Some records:
——

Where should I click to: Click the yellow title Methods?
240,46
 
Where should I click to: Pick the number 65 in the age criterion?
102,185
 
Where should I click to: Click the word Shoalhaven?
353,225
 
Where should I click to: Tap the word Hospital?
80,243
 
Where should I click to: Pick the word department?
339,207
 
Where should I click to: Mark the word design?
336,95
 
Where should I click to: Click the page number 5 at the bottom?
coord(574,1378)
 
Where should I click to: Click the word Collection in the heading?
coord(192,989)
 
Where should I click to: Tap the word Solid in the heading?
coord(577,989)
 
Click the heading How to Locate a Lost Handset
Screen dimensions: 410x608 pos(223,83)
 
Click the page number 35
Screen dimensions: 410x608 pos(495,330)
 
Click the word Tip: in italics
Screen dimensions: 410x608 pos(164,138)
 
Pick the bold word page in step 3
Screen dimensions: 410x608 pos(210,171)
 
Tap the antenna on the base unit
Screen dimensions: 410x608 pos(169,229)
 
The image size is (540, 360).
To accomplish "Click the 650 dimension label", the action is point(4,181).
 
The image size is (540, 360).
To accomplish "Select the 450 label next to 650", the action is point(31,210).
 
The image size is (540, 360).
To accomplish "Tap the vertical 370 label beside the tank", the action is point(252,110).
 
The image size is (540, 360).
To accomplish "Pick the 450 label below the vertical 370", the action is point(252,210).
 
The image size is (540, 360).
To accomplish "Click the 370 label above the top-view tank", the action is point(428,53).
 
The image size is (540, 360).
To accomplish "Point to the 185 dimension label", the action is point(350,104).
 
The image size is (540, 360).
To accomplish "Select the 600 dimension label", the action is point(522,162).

——

■ **Work to be completed**
List the lines of the records above as a numbered list, skipping the blank lines.

■ **Result for this task**
1. Where should I click to: Click the yellow title Methods?
2. 240,46
3. Where should I click to: Pick the number 65 in the age criterion?
4. 102,185
5. Where should I click to: Click the word Shoalhaven?
6. 353,225
7. Where should I click to: Tap the word Hospital?
8. 80,243
9. Where should I click to: Pick the word department?
10. 339,207
11. Where should I click to: Mark the word design?
12. 336,95
13. Where should I click to: Click the page number 5 at the bottom?
14. coord(574,1378)
15. Where should I click to: Click the word Collection in the heading?
16. coord(192,989)
17. Where should I click to: Tap the word Solid in the heading?
18. coord(577,989)
19. Click the heading How to Locate a Lost Handset
20. Screen dimensions: 410x608 pos(223,83)
21. Click the page number 35
22. Screen dimensions: 410x608 pos(495,330)
23. Click the word Tip: in italics
24. Screen dimensions: 410x608 pos(164,138)
25. Pick the bold word page in step 3
26. Screen dimensions: 410x608 pos(210,171)
27. Tap the antenna on the base unit
28. Screen dimensions: 410x608 pos(169,229)
29. The image size is (540, 360).
30. To accomplish "Click the 650 dimension label", the action is point(4,181).
31. The image size is (540, 360).
32. To accomplish "Select the 450 label next to 650", the action is point(31,210).
33. The image size is (540, 360).
34. To accomplish "Tap the vertical 370 label beside the tank", the action is point(252,110).
35. The image size is (540, 360).
36. To accomplish "Pick the 450 label below the vertical 370", the action is point(252,210).
37. The image size is (540, 360).
38. To accomplish "Click the 370 label above the top-view tank", the action is point(428,53).
39. The image size is (540, 360).
40. To accomplish "Point to the 185 dimension label", the action is point(350,104).
41. The image size is (540, 360).
42. To accomplish "Select the 600 dimension label", the action is point(522,162).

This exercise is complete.